With respect to the word "range", report how many lines of the following listing include it. Give nothing but the number.

Top of MATERIAL FOR THIS TASK

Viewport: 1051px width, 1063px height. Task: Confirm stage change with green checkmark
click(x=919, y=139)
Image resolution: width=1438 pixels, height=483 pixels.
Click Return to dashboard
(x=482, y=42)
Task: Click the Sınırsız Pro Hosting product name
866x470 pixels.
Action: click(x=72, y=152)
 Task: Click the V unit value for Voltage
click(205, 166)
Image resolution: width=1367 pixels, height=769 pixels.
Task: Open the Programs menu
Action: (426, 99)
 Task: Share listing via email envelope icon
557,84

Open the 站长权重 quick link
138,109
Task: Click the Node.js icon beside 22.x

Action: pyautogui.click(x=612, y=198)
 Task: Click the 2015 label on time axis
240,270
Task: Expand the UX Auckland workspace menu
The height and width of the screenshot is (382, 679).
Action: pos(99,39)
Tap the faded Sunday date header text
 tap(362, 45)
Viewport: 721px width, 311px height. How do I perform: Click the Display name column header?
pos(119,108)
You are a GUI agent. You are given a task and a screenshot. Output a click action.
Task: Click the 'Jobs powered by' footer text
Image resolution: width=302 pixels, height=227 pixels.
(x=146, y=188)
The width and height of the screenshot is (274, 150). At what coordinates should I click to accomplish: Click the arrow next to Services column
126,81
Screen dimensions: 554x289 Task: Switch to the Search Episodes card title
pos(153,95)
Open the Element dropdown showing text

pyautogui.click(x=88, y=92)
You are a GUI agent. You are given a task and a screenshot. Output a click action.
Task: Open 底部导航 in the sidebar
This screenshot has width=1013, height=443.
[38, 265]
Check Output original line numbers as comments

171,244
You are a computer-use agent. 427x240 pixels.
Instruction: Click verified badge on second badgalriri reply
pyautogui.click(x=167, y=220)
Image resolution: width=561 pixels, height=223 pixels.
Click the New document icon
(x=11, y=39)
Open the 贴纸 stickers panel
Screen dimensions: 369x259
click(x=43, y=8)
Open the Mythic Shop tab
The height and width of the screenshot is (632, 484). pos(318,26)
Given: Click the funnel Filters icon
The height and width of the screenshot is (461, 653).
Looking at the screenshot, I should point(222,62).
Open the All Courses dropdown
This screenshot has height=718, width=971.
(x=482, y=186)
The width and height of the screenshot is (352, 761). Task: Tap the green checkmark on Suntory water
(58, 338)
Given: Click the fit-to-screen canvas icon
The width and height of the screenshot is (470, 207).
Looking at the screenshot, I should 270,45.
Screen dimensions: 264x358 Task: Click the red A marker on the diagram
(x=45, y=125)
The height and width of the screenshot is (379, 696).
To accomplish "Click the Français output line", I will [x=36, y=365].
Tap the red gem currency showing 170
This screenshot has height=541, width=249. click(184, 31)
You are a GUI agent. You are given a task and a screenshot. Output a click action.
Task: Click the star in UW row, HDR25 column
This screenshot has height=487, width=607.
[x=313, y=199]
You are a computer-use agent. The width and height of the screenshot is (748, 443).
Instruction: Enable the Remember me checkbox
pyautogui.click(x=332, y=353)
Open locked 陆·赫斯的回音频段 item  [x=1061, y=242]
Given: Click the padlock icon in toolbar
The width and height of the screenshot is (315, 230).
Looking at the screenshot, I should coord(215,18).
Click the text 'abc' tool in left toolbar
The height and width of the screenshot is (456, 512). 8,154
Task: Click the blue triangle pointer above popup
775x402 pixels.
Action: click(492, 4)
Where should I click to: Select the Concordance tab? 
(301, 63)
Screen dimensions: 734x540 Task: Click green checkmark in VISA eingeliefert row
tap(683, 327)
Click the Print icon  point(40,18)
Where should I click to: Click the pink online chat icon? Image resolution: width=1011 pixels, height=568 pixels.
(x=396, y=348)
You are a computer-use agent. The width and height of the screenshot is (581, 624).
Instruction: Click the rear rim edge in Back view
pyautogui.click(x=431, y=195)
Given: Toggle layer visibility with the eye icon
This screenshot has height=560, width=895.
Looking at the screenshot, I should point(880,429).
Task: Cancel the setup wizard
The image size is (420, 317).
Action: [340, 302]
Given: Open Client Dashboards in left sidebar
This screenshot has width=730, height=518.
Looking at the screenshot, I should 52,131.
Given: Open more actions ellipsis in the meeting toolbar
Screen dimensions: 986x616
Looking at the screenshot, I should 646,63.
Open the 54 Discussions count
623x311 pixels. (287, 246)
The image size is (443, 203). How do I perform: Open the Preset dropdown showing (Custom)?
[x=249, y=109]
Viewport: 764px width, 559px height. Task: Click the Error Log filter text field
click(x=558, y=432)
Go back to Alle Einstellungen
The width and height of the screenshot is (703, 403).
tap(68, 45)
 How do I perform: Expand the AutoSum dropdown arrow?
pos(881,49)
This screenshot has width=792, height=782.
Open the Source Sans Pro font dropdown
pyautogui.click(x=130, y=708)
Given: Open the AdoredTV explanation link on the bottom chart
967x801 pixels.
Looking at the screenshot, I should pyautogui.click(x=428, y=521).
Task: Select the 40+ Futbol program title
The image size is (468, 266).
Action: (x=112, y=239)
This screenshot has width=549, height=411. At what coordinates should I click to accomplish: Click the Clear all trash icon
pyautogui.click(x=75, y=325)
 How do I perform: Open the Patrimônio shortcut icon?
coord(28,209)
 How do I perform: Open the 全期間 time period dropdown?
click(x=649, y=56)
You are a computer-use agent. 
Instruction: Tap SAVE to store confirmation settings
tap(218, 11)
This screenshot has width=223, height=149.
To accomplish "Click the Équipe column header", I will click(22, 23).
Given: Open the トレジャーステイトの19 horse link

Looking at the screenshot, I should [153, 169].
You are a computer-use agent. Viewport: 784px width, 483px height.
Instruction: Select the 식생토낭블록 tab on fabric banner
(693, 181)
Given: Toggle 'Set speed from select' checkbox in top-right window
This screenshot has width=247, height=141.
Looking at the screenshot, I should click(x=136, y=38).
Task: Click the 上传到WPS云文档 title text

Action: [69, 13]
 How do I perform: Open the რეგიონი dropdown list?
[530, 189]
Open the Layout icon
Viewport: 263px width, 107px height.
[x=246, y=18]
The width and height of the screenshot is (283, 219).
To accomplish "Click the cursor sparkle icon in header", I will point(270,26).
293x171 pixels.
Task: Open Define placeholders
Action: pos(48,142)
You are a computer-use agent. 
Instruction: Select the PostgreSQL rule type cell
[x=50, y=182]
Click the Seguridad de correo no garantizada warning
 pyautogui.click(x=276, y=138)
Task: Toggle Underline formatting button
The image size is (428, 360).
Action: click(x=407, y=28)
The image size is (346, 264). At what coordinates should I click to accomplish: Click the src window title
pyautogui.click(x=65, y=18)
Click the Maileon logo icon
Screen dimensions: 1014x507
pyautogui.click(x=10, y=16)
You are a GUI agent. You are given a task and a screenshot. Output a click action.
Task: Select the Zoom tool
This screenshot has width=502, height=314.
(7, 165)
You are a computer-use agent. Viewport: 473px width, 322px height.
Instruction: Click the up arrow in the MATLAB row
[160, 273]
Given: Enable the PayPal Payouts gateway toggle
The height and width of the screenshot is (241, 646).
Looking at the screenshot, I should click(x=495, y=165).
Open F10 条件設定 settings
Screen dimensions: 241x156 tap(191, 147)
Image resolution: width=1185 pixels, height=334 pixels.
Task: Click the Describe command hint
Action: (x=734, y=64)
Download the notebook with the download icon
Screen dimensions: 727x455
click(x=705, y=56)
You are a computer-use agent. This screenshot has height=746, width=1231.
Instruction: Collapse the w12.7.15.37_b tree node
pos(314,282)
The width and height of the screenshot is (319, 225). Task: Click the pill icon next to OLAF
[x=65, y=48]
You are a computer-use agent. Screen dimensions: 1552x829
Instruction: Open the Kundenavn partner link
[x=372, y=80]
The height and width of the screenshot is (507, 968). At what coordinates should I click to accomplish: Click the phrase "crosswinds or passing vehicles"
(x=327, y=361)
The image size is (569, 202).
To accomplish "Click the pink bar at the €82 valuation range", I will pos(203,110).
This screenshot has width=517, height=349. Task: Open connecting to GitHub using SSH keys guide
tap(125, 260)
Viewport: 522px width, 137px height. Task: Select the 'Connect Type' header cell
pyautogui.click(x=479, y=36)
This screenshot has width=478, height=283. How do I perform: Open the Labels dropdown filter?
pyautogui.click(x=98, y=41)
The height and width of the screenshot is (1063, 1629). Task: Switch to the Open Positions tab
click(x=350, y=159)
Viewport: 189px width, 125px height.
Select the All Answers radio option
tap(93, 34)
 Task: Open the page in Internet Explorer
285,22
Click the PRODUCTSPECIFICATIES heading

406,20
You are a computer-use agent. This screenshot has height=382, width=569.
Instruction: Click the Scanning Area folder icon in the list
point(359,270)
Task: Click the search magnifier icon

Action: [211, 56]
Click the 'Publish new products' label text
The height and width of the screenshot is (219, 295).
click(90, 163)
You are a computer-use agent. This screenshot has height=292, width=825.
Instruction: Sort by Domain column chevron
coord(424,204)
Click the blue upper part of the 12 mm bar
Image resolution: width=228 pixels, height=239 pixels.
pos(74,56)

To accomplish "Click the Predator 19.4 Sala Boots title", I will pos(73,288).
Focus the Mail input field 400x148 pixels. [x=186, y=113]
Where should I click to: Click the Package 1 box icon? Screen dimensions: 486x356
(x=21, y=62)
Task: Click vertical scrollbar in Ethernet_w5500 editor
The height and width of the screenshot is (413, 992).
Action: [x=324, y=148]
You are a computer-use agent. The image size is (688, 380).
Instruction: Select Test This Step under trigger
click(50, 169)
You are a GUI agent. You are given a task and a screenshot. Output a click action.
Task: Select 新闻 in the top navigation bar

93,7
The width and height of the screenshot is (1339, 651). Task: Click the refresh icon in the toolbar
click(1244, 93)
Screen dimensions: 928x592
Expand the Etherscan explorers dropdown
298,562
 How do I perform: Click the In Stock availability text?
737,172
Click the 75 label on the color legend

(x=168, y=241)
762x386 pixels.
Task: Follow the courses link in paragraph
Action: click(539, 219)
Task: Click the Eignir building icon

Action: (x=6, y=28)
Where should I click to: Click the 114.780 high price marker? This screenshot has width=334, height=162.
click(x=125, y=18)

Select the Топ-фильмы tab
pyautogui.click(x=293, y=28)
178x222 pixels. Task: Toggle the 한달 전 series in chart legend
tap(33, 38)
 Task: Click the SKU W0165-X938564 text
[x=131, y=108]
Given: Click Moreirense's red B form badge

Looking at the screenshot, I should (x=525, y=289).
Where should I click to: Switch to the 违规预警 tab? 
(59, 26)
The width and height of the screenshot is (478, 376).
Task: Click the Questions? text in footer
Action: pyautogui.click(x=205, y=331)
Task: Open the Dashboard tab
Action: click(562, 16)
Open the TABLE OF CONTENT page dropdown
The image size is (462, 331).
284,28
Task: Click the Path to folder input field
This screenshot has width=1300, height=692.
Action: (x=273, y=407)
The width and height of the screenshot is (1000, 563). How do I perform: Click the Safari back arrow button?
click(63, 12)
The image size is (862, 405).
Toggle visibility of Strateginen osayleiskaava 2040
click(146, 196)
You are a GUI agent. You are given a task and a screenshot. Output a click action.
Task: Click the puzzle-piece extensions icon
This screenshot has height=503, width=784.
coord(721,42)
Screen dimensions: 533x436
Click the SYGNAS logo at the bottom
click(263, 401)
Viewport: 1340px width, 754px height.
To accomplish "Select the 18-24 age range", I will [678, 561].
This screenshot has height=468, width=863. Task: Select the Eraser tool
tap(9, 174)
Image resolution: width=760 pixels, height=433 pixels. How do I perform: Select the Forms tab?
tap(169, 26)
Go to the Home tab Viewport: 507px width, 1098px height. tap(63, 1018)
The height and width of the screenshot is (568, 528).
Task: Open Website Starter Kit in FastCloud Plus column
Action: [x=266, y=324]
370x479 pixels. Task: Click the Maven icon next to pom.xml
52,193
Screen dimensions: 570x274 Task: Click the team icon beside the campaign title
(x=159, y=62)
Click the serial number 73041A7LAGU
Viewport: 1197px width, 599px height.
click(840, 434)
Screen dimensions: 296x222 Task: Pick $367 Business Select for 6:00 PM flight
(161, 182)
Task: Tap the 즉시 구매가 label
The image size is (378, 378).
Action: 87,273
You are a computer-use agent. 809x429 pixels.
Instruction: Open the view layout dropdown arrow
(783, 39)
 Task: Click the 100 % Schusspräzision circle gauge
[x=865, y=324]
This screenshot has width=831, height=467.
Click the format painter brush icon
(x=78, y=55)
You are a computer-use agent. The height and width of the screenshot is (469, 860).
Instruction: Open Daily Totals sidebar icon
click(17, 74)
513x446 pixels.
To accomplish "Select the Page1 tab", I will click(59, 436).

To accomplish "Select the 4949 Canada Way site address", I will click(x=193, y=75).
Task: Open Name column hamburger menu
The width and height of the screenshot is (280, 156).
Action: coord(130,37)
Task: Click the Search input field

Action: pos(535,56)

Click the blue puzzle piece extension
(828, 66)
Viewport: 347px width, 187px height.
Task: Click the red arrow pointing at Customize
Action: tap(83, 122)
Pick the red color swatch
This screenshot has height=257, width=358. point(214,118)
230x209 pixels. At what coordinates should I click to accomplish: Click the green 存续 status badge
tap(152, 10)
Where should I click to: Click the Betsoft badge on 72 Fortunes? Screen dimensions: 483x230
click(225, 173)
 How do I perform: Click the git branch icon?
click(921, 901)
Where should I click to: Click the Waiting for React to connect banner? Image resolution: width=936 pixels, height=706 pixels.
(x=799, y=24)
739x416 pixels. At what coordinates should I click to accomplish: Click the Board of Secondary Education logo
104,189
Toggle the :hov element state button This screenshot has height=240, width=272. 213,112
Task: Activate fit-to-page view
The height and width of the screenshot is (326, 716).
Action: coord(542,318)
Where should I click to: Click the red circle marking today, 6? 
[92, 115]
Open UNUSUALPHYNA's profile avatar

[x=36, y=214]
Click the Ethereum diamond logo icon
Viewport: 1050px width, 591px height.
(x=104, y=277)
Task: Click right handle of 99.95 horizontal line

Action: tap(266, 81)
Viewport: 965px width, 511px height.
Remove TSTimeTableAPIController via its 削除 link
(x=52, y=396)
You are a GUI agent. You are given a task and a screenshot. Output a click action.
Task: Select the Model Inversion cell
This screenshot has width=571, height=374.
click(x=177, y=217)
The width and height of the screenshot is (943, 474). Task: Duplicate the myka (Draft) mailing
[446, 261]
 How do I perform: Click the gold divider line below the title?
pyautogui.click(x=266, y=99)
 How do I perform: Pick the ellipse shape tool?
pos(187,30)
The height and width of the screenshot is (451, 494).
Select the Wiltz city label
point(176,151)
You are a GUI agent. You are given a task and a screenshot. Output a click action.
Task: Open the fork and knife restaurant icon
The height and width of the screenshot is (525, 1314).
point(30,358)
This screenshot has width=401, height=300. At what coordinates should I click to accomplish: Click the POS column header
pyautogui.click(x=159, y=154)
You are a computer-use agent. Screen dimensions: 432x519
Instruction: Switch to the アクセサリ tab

Bottom of MATERIAL FOR THIS TASK

SOLUTION TO THIS PROBLEM.
2